Perhaps you still remember the outrage over the new Instagram interface in 2016, or the Reddit redesign in 2018. A more familiar example might be Google’s continuous logo updates, including the major change from its signature serif font to a more modern sans-serif style in 2015. Internet users raged over how the new logo looked “oversimplified”, “generic”, or “like it was designed by a five-year-old”. Starting from around 2010, there seemed to be a trend of minimalistic designs with sans-serif fonts. Besides Google, several other big companies, such as Yahoo, Spotify, and Netflix, jumped on the bandwagon. Each rebrand was always met with dismissive remarks not much different from the public’s response to Google’s change at first, but now we are pretty much comfortable with these “boring” interfaces. No one seems to complain about them anymore. Indeed, if everyone really did hate this flat design trend so much, how come it still prevails more than ten years later?

Moving on from UI, do you remember when Apple launched the first AirPods? Everyone made fun of its shower head-like design, astonishingly high price, and poor sound quality-to-price ratio. In its early days, it looked nothing more than EarPods with their wires cut, and the only people who wore them were rich Apple fans. But not too long after that, Samsung created the first Galaxy Buds to take on the AirPods, and soon after other lesser-known companies launched their own version of wireless earbuds — suddenly, wired earbuds were the ones out of fashion.

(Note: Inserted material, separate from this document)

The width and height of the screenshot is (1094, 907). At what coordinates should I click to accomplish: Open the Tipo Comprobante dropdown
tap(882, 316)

Moving back in time even further, there were the good old days when QWERTY and touch screen smartphones were first introduced. As a fifth-grader who got her first cell phone only two years earlier, I used to think that QWERTY phones were ugly, and touchscreen phones were just a gimmick. Around that age too, I recall my mom’s casual remark of how phone cameras were next to useless, considering how low their resolution was compared to digital cameras. I could only wonder if it ever crossed her mind that smartphone cameras would be ten times more powerful than digital cameras ten years later. When she was my age, did she ever think that Kodak would go out of business?

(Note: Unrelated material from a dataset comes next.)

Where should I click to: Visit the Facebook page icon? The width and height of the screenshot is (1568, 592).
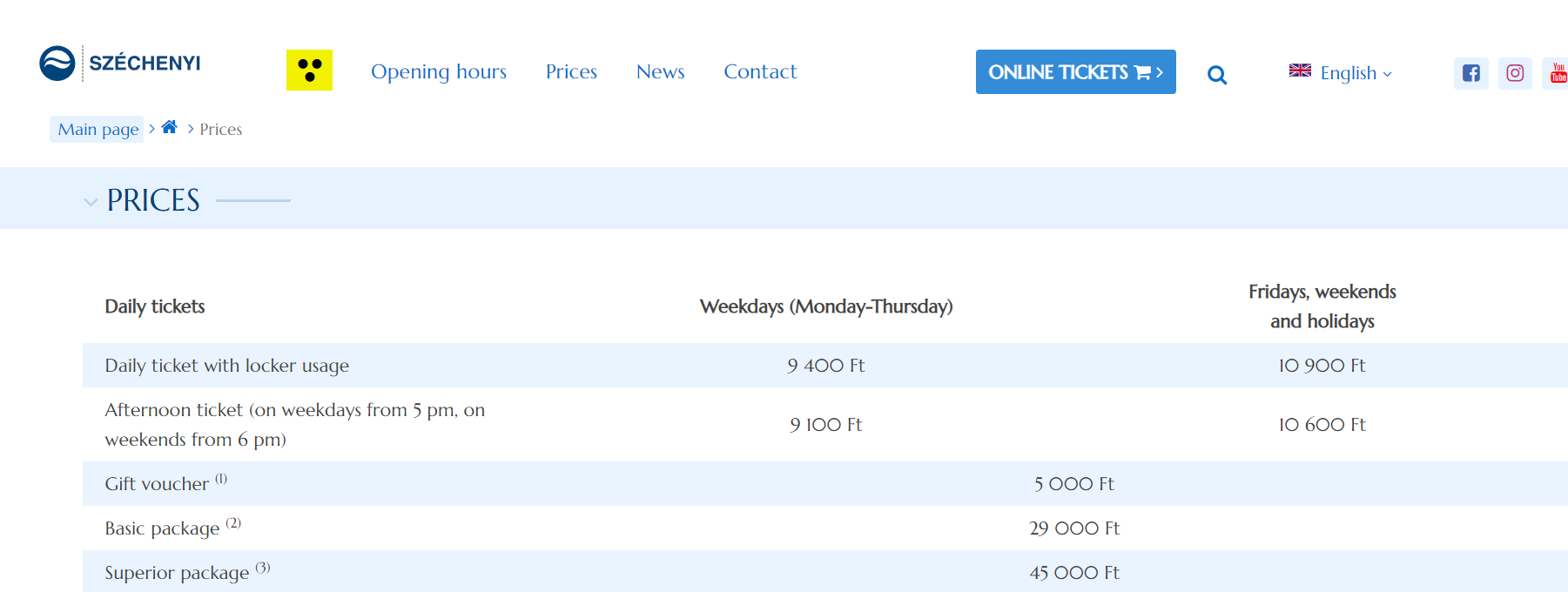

If these inventions are indeed as bad as people’s first impressions make them seem to be, how are they now an essential part of everyone’s life? Why would researchers work decades after decades to design them, and giant companies shell out billions of dollars to fund them? Is technology a mistake? I bet everyone knows the answer to that. I don’t think any millennial would fancy living with flip phones, floppy disks, and CRT monitors for the rest of their lives. I was one of the people who loathed Instagram and Google’s UI change at first, but looking back, I definitely don’t want them to keep their old designs in this day and age. I am now also enjoying the comfort of touchscreen smartphones and wireless earbuds that I used to make fun of. I wasn’t necessarily fond of older technology, but losing the interfaces and items that I grew up with felt like losing a part of my life that I don’t want to forget. Perhaps this is also why we complain about the new KLMS as if we loved the old one (which we didn’t, I bet). But just like how we eventually get used to generic flat designs and new gadgets, I believe we will get used to the new KLMS and technologies that are yet to come once we are ready to let go of the past.

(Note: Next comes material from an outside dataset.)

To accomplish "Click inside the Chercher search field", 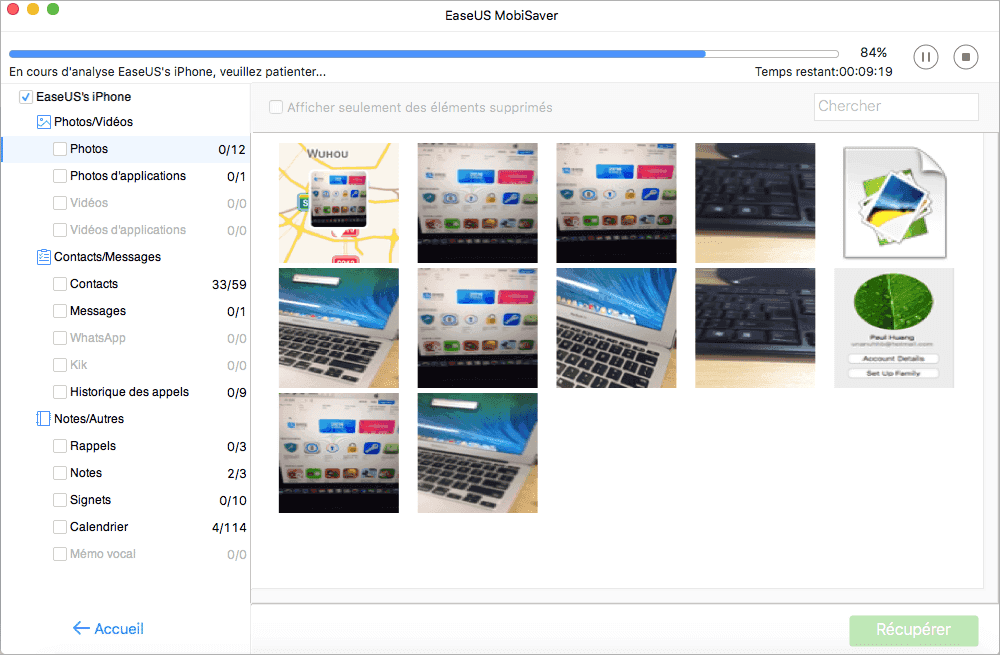I will click(x=895, y=106).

Novelty is, and will always be, a part of our lives. History has taught us that the ones who refused novelty were the ones who were left behind. There is an endless list of once famous figures and companies who faded into obscurity after failing to adapt to changing trends. Unless you want to (literally) live under a rock, the best we can do is to embrace the hard truth that the world as we know it will always try to improve itself, for better or worse.